More Record Highs for Equities?

Early indications from Asia this morning are pointing towards a strong day for global equities, continuing the momentum from last week. Data released shows China GDP at 6.9% (markets had expected 6.8%), indicating the Chinese economy has stabilized. In addition, Chinese President Jinping said that “the central bank will play a stronger role in defending against risks” and he called for more work on safeguarding the financial system and modernizing its regulatory framework. The buoyant Global equity markets were also helped as Chicago Federal Reserve President Evans expressed concerns on Friday about the Fed’s inflation target running below 2% and that such economic conditions required a very gradual rise in interest rates. The most recent CME Fedwatch tool has seen the chances of a December hike in US rates fall to 43.1% from 55%. As global economic conditions improve, and with a degree of caution on raising interest rates too quickly, one can foresee global equities remaining strong and reaching new highs.

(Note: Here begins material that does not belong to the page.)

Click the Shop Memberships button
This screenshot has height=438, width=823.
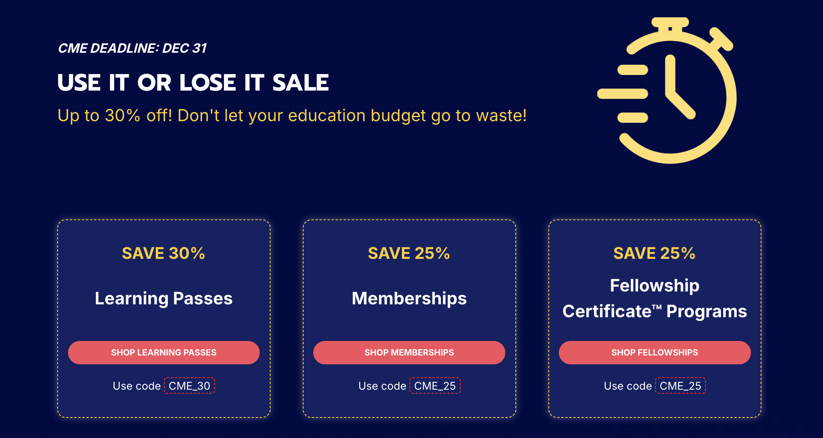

Japanese markets are closed today for Marine Day.

In relatively quiet early trading EURUSD is trading around 1.1460, staying close its yearly high.

GBPUSD has been a major recipient of recent USD weakness and is currently trading around the psychological 1.3100 level.

With the Japanese holiday today USDJPY trading has been lackluster and is currently trading around 112.60.

Gold has risen 0.2% so far on the day, to currently trade around $1,231.

After last week’s indication of lower US inventories and stronger demand, Oil has continued to move higher and currently trades 0.2% higher at today’s high of $46.90.

The major focus today will be the release of the Eurozone Consumer Price Index (YoY) (Jun) at 10:00 BST. With the markets expecting an unchanged number at 1.2%, traders will be interested to see how the Eurozone is fairing compared to other Global Economies and if the current increase in sentiment in Europe’s economies is holding true.